= Objective =
Reproduce verbatim the lines from the one containing "Where should I click to: Open Keywords" through the one containing "pyautogui.click(x=206, y=91)", including both.

— START —

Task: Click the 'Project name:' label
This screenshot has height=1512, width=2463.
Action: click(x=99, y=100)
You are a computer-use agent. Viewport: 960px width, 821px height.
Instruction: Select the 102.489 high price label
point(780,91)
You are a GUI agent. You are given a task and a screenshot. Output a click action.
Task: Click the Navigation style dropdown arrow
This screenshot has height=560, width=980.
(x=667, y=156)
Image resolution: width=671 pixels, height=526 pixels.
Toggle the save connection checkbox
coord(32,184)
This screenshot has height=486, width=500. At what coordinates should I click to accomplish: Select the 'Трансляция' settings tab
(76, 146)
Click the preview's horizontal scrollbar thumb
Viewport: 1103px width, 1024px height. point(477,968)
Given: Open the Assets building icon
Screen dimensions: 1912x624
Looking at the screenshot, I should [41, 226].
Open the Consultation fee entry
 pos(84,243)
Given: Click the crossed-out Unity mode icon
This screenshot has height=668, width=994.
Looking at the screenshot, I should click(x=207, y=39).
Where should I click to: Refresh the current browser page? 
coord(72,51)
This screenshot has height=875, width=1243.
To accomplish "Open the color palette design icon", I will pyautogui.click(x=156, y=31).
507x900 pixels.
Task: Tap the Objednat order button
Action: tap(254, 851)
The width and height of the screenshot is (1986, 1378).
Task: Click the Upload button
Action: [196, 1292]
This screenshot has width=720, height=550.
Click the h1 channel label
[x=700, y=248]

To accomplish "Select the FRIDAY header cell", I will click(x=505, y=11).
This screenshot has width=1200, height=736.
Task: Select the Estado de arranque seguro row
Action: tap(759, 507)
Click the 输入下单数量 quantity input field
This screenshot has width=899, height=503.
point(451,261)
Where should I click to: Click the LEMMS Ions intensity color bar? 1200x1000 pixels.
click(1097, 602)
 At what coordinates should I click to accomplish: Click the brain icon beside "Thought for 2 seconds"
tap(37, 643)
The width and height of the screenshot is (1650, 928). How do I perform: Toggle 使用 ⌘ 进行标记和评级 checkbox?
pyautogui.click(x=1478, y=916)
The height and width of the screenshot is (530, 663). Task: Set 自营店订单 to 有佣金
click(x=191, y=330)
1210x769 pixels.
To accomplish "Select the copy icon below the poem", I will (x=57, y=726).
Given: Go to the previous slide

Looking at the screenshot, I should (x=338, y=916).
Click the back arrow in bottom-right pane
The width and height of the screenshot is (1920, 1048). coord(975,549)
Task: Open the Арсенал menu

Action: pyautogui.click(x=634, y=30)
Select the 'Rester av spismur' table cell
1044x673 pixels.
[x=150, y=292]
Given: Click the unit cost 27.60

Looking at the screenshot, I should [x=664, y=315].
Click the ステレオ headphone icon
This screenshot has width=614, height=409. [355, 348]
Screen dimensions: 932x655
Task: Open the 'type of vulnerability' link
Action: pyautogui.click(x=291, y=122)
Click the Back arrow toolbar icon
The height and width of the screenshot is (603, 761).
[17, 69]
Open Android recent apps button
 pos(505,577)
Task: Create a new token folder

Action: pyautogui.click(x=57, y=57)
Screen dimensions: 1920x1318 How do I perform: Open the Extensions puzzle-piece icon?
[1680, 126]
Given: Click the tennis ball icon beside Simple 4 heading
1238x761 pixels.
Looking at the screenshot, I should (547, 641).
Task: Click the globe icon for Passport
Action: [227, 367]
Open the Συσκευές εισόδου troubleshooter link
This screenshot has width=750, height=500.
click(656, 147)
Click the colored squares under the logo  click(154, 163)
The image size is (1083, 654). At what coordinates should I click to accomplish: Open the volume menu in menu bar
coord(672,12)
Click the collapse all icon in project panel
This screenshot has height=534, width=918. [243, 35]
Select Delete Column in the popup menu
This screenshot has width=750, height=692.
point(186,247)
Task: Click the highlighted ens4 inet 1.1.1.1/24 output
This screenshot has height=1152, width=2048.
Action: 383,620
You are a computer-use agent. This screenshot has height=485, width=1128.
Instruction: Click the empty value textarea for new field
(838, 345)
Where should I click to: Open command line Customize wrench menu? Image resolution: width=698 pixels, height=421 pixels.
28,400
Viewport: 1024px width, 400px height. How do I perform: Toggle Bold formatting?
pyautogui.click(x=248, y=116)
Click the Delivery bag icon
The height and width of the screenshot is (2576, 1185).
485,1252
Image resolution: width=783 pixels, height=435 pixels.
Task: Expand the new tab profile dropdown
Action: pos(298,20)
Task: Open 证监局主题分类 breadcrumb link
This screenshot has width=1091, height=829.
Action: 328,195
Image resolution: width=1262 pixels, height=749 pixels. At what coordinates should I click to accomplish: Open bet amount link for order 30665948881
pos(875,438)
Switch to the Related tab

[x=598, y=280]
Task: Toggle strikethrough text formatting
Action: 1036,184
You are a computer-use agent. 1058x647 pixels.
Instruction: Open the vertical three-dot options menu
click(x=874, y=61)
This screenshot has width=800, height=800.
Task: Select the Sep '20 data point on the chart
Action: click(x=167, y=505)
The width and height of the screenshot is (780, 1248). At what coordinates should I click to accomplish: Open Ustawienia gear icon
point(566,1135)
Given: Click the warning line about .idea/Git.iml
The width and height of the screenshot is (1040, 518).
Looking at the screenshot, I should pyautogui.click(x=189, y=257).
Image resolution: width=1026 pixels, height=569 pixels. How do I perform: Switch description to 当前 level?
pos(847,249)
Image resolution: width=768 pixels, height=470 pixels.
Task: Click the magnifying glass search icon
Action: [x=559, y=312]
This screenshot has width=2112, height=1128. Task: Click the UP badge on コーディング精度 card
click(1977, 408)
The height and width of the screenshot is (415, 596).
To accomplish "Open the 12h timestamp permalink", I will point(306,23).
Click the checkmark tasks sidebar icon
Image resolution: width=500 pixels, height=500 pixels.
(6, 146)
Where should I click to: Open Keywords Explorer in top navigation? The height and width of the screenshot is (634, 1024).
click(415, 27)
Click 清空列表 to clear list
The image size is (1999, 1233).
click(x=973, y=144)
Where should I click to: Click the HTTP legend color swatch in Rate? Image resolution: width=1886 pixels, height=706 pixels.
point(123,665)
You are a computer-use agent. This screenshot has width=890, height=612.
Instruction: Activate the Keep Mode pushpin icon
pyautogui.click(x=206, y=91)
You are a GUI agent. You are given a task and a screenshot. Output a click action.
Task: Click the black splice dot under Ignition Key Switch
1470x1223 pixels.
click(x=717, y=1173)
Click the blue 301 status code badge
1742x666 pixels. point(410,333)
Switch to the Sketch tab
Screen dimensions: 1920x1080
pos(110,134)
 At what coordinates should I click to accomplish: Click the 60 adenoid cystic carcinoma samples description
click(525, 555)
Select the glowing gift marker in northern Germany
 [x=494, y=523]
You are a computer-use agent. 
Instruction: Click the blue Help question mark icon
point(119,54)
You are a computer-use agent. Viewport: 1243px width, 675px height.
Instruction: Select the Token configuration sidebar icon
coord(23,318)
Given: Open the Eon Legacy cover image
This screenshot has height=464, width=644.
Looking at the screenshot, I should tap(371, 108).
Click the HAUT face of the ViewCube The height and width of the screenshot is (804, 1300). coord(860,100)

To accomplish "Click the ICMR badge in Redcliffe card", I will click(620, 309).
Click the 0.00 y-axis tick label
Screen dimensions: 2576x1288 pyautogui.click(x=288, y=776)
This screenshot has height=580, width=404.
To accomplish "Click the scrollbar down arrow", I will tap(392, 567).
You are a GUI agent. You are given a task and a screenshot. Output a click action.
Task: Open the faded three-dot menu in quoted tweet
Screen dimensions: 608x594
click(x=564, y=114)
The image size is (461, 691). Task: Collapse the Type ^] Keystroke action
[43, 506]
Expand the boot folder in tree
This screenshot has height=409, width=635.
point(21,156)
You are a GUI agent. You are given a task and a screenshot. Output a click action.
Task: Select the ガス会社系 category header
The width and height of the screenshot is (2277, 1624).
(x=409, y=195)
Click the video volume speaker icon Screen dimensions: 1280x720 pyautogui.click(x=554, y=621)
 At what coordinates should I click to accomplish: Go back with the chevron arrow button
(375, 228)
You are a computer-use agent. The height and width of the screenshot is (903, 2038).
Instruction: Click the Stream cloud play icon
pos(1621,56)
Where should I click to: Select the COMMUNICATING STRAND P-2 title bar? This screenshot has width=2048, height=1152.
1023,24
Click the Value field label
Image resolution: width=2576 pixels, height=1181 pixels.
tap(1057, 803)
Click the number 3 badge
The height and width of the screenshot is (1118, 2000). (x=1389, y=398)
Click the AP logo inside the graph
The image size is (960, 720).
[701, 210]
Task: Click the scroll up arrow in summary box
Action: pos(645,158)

— END —

= Full response =
Where should I click to: Open Keywords Explorer in top navigation? The height and width of the screenshot is (634, 1024).
click(415, 27)
Click 清空列表 to clear list
The image size is (1999, 1233).
click(x=973, y=144)
Where should I click to: Click the HTTP legend color swatch in Rate? Image resolution: width=1886 pixels, height=706 pixels.
point(123,665)
You are a computer-use agent. This screenshot has width=890, height=612.
Instruction: Activate the Keep Mode pushpin icon
pyautogui.click(x=206, y=91)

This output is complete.